Saturday, January 23, 2016

How's it going family?!

Manahoana Fianakaviako!
    Manahoana fianakaviana means, "How's it going family?!" Sorry Mom, doesn't work if you say it to me haha! You can say, "Manahoana ny zanako!" This means, "How's it going the child of mine!"
    Today's another day where I don't have as much time as I'd like to email, but I'll type quick! I don't have as many stories because it was a little bit slow this week, but there was some especially spiritual experiences though.

Tia Ny District Aho
    I've grown to love my district! It's really humbling to be their leader because they're all such good effective missionaries, and it's tough to not see what I lack compared to them. Elder Palmer and Robinson are by-the-book missionaries, oh my gosh. They consult the missionary handbook for everything, pretty amazing honestly. Our district has a goal where if we interrupt during personal study, we have to write the First Vision in our language, and some of us have almost memorized it! We also have a goal where if you address other missionaries by dude, guys or something that sound like slang, then you have to do 5 pushups at night. That's one I struggle with. I had 140 push ups one day, but it's working! I only had 10 push ups yesterday.
     But I understand why I was called to be district leader, because of Elder ______. Elder _______ left his mission early this morning at 5:45 AM, due to some unresolved issues and problems with the 24/7 spirituality. Some of my most spiritual experiences I've ever had were in interviews with him. He said he never felt the spirit, so I prayed and got the prompting to teach him all the missionary lessons. It was a huge blessing to see what the PMG lessons can do to help draw people closer to Christ and Heavenly Father. Even though Elder ________  had to go home, he said he's going to go resolve those issues and try to come back. 
    Also, Elder Schnoor and I have become best friends with this Haitian guy named Elder Duvinston from New Jersey. He's really too cool for us, but he let's us joke around with him. He's going to BYU, and we talked about rooming together when we get back!

Zone News
     The Fijian district is leaving Monday, and I'm getting pretty sad about that. Most of my best friends here are in that district: Elder Hamon, Simisky, Whiting, DeBaltzo, McKee, Brooks and a couple more. Our zone is gonna shrink quite a bit.
    We got some new missionaries for the Samoan district, only 2 of the 5 can speak English, so they mostly just hang out by themselves.
    Elder Smith (my friend from home) is in my zone, but I don't see him as often as I'd like. I've only seen him like thrice because his schedule is so different. 'Tis too bad.
    
Some Mo' Pain
     The language is still very stressful. I worked really hard the first couple weeks to develop a big vocab core (about 350 words at this point), so I can understand mostly everything my teachers say. However, I'm still struggling with the grammar rules a lot, and I stutter a lot more than I should. I know I'll eventually get over this hump, but it's incredibly frustrating. My teacher said I'm on track to be decently functional pretty soon, but my brain hurts gah.

# # # # # # #

** INSTRUCTION A **
Transcribe the passage of the mission update starting with "Elder Smith (my" and going on through "brain hurts gah.".
** INSTRUCTION B **
List every missionary the mission update names as a member of the Fijian district.

** DATA EXTRACT **
# # # # # # #

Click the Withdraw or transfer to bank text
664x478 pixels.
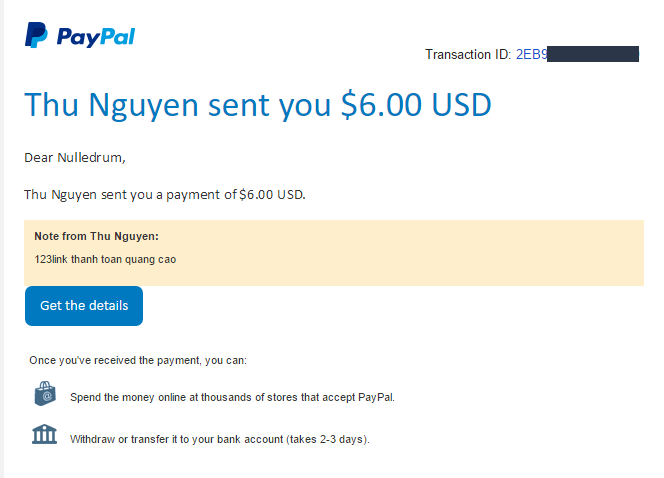tap(220, 439)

# # # # # # #

** RESULT A **
Elder Smith (my friend from home) is in my zone, but I don't see him as often as I'd like. I've only seen him like thrice because his schedule is so different. 'Tis too bad.
    
Some Mo' Pain
     The language is still very stressful. I worked really hard the first couple weeks to develop a big vocab core (about 350 words at this point), so I can understand mostly everything my teachers say. However, I'm still struggling with the grammar rules a lot, and I stutter a lot more than I should. I know I'll eventually get over this hump, but it's incredibly frustrating. My teacher said I'm on track to be decently functional pretty soon, but my brain hurts gah.

** RESULT B **
Elder Hamon, Simisky, Whiting, DeBaltzo, McKee, Brooks